Why Bring Up Imaginary Numbers?
I raise the issue simply because imaginary numbers have shown themselves to facilitate, despite their moniker, mathematics without which we would be seriously impeded in our ability to describe and quantify reality. To understand their nature, it will help to introduce complex numbers. If the square root of -1 is designated with the letter i, then a complex number, z, might be written as z = a+bi, where a and b are real numbers. So, a complex number has two parts, a real part, a, and an imaginary part, b.
We are accustomed to real numbers being laid out on a “number line,” typically with the positive numbers to the right of zero and the negative numbers to the left of zero. In this sense, real numbers are one-dimensional, with a number corresponding to every point on the line. Analogously, it can be useful to consider complex numbers as two-dimensional quantities, with a complex number corresponding to every point on a plane.
This is exactly how complex numbers are visualized — as points on a so-called complex plane. The familiar number line makes up the x-axis, or real axis, so any point on this line has its imaginary part b=0. Points in the plane above or below the real axis have a positive or negative imaginary part, respectively. Since complex numbers correspond to the points in a plane and the entire real number axis is just a single line in that plane, it makes sense that learning to work with complex numbers should lead to expanded functionality in mathematics.
And Such Is the Case!
What kind of practical benefit has come to us through the use of complex numbers?

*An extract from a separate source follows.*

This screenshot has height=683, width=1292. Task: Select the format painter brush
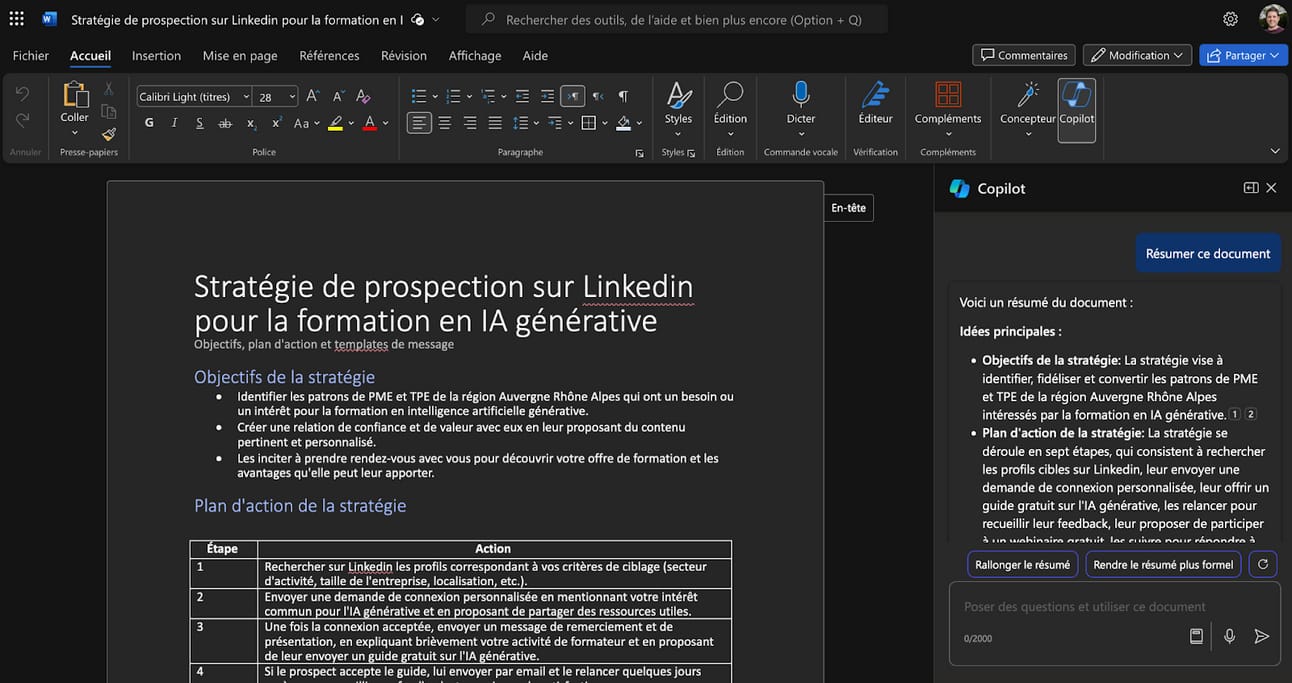click(109, 134)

When people first considered taking square roots of negative numbers, they felt very uneasy about the problem….They certainly would not have believed that the new numbers could be of any practical use. Yet complex numbers are of great importance in a variety of applied fields; the electrical engineer would, to say the least, be severely handicapped without them.2
Solving mathematical problems involving fluid flow, oscillatory motion, and quantum mechanics are all facilitated through theorems and procedures for handling functions of complex variables. At this point, someone might object to all this by asserting that the physical world corresponds to real things, so how could invoking imaginary numbers avoid a departure from reality? Remember, however, that the form of a complex number, z = a+bi, contains two real numbers, a and b, and it’s these real numbers that end up corresponding to actual properties of real-world phenomena.
An electrical engineer can analyze an alternating current circuit by assuming a complex-number form of the electrical current. The actual current corresponds to just the imaginary part, but the complex resistance, known as the impedance, has physical meaning in both its real (ohmic resistance) and imaginary parts (capacitive and inductive impedance).
The term, imaginary, for the part of a complex number that lies off the real number axis may contribute to our sense that mathematicians are dabbling in something out of a fairy tale. René Descartes, in 1637, is credited with being the first to assign this label to results involving the square root of a negative number.
Before Descartes’ introduction of this term, the square roots of negative numbers were called sophisticated or subtle.3
I think these earlier labels would’ve actually been more appropriate, considering the enormous benefit complex number theory has given us in mathematical descriptions and calculations of many aspects of the physical world. Exploring the possibilities found in the realm of complex numbers (perhaps not too dissimilar, after all, to an adventure in fairy land) we reach a particularly magical point known as Cauchy’s integral formula. This ultimately useful mathematical result comes from doing calculus with complex numbers.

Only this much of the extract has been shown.